### What you are asked to do
At the line that holds "The image size", start repeating, and keep going exactly through the final line of the material; include both ends and skip the pictures.

### The input
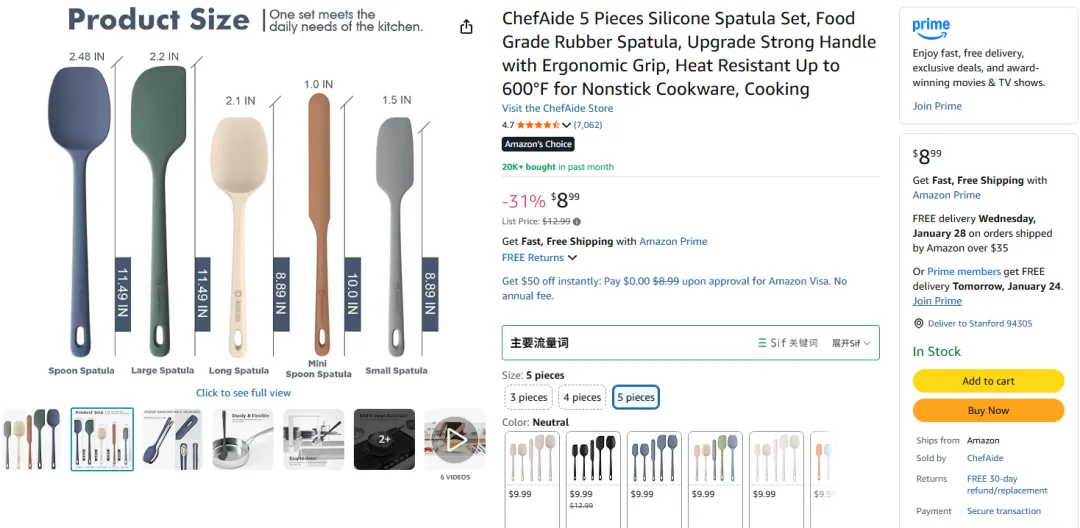Click the Prime logo
The width and height of the screenshot is (1080, 528).
931,28
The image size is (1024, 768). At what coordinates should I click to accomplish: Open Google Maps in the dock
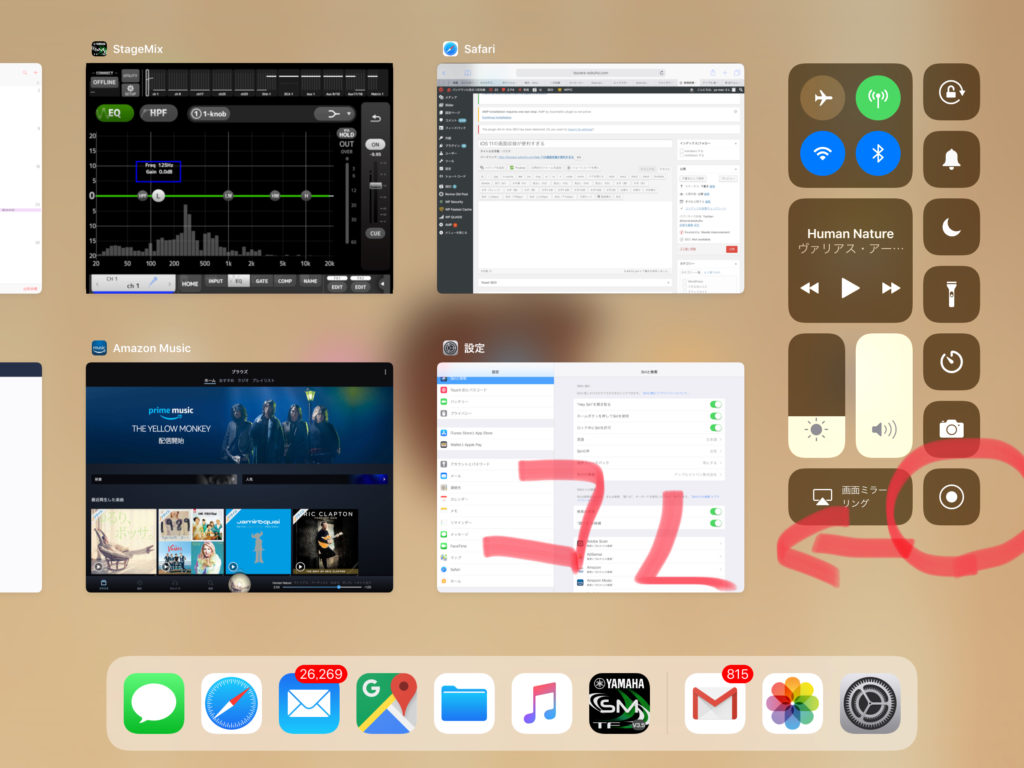pyautogui.click(x=386, y=703)
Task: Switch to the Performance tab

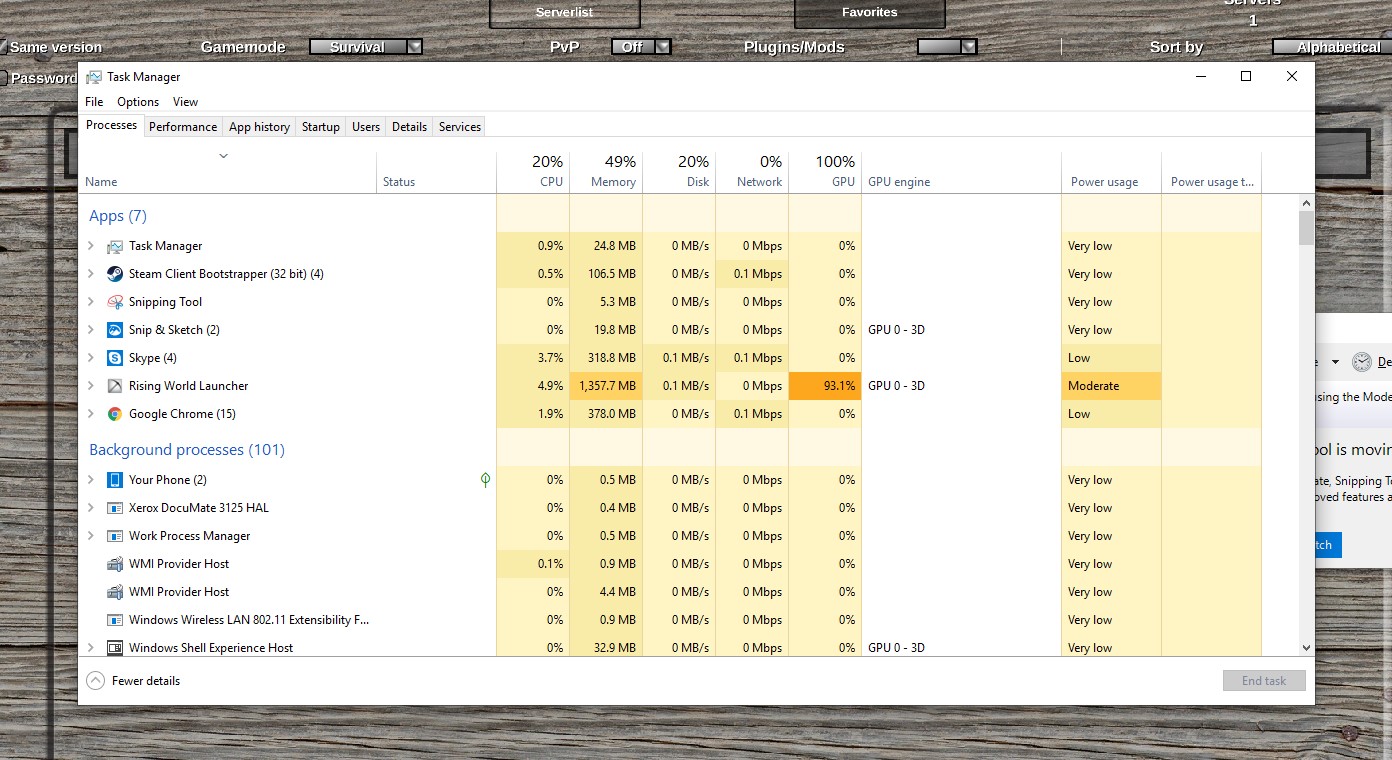Action: (x=183, y=127)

### Reply
The image size is (1024, 768). At what coordinates should I click to accomplish: Open Google Maps in the dock
pyautogui.click(x=386, y=703)
Task: Switch to the Performance tab

Action: (x=183, y=127)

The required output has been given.